By 1993, three of the seven foundational papers in what this alternate timeline calls the First AI Architecture Wave had Indian lead authors. By 1998, the proportion was closer to half.
The Cost Nobody Likes to Mention
None of this came free.
Dr. Venkataramaiah’s 1981 interim report flagged the creativity gap, and it deserves honest treatment here. The Mandate cohort’s strength in rule-governed abstract reasoning came with a measurable relative weakness in open-ended divergent thinking, in the kind of lateral, rule-breaking creativity that produces surrealist art, jazz improvisation, or a Bollywood film that nobody expected to work and somehow does.
India’s cultural output in this alternate timeline is, by most assessments, more technically refined and somewhat less wild than our own. The cinema is more formally sophisticated. The music is more structurally complex. It is also, occasionally, a little less surprising. Whether that is a price worth paying is a question this report does not presume to answer. Different readers will weigh it differently.
There is also the equity question that the aggregate numbers tend to obscure. The Sanskrit Mandate was a universal curriculum, but universal curricula are never universally delivered. A government school in rural Bihar in 1965 did not have the same quality of Sanskrit pedagogy as a central school in Delhi. The cognitive dividend was real, but it was distributed unevenly, and the communities that received the thinner version of the Mandate, the rote-memorisation variant taught by undertrained teachers with no understanding of the Paninian logic underneath, did not share proportionally in the IIT numbers or the AI dividend.
Kamakshi got lucky. She got a good teacher. Not everyone did.
What This Means for the Standard Timeline
The reader in our actual 2026 will notice, perhaps with some discomfort, that the alternate India’s educational miracle was not built on a new technology or a lavish budget. It was built on a decision about what to put inside a seven-year-old’s head, and specifically, on putting inside that head a system that rewarded understanding over memorisation, rules over rote, and generation over recall.
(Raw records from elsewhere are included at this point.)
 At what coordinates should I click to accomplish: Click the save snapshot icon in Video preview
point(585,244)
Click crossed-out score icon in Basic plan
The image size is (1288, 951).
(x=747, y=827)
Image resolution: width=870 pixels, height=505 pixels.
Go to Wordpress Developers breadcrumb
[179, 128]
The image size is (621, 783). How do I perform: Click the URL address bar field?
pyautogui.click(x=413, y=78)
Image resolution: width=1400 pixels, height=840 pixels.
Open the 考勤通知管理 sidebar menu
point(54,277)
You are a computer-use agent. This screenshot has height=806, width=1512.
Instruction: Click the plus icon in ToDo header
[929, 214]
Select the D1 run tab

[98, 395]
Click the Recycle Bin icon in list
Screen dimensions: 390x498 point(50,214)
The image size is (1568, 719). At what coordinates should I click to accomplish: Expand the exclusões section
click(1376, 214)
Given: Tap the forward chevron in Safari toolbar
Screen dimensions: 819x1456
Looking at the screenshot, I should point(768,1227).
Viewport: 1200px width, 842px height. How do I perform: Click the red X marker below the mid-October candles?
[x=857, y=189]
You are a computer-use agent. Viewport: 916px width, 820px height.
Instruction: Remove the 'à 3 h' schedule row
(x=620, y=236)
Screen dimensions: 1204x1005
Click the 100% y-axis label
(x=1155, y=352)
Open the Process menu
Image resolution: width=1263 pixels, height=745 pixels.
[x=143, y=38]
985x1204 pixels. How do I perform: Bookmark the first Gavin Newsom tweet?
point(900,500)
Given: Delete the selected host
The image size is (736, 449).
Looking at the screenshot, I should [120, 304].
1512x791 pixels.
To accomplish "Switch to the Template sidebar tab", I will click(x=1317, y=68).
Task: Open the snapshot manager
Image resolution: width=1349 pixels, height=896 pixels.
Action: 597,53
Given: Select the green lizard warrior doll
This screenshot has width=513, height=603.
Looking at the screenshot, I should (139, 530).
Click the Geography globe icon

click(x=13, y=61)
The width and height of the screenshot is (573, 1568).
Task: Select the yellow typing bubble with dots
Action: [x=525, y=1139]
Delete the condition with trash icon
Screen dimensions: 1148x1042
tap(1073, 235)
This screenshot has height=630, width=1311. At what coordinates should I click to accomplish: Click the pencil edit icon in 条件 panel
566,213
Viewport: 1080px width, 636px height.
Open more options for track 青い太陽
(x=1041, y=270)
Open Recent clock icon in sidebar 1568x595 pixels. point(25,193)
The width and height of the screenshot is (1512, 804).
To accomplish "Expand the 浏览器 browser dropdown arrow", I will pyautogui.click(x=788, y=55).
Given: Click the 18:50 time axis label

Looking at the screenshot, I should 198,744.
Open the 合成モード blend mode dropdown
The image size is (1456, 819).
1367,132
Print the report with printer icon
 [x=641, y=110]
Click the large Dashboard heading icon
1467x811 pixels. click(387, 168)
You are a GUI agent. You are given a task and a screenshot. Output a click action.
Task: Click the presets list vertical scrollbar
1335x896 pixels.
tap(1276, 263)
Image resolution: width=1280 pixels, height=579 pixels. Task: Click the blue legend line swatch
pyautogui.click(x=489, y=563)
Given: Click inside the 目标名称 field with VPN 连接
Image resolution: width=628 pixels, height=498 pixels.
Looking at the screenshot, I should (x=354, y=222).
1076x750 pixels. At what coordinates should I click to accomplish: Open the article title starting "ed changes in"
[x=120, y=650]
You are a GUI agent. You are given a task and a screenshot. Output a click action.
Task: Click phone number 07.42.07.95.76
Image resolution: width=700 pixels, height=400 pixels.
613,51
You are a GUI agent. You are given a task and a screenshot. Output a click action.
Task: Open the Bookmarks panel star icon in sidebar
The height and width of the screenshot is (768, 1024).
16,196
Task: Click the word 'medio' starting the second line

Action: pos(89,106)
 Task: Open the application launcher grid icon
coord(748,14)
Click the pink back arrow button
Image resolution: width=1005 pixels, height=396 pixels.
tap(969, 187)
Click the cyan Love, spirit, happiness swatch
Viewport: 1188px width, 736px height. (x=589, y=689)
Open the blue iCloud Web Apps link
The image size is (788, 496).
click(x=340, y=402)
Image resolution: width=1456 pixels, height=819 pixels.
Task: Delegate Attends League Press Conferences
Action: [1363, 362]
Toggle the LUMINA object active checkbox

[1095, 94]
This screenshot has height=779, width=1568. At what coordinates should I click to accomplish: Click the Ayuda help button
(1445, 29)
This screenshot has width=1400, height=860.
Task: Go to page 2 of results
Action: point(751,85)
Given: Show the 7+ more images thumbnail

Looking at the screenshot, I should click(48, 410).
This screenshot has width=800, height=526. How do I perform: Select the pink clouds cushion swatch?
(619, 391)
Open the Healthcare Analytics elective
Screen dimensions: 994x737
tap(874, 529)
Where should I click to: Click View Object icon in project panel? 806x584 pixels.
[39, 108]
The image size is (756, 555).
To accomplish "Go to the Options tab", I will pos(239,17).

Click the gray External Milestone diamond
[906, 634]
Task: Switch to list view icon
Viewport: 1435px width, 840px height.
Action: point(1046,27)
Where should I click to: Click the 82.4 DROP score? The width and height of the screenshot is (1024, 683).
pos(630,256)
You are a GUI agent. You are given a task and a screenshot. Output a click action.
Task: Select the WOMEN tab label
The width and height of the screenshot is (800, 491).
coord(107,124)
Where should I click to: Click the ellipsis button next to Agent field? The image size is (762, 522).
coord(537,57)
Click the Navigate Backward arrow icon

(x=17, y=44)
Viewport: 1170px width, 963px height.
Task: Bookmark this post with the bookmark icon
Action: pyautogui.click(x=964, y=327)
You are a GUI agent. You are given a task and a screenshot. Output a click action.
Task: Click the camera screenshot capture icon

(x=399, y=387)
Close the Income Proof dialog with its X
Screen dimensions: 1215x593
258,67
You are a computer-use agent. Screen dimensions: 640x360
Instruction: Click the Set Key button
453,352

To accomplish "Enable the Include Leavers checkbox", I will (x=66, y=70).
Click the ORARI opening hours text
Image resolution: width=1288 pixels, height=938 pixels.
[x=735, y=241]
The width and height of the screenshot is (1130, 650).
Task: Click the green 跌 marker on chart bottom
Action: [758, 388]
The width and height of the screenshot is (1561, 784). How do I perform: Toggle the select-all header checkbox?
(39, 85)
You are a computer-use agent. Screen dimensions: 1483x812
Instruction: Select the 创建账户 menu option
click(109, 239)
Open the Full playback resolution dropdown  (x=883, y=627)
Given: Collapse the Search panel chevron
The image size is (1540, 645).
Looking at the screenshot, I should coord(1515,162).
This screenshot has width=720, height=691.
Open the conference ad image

Our own National Education Policy 2020 speaks, in fitful and sometimes vague terms, about exactly these cognitive goals. It uses different language. It does not invoke Panini. But the underlying anxiety is the same: that a system built on reproduction of known answers will not produce the minds needed for a world that keeps asking new questions.
Kamakshi’s daughter became an AI architect. Kamakshi herself repaired bicycles for a few years before opening a small school. She taught Sanskrit grammar, the Paninian kind, in a two-room building in Thanjavur. She charged Rs. 20 a month. She had forty students.
That is probably where the real story lives.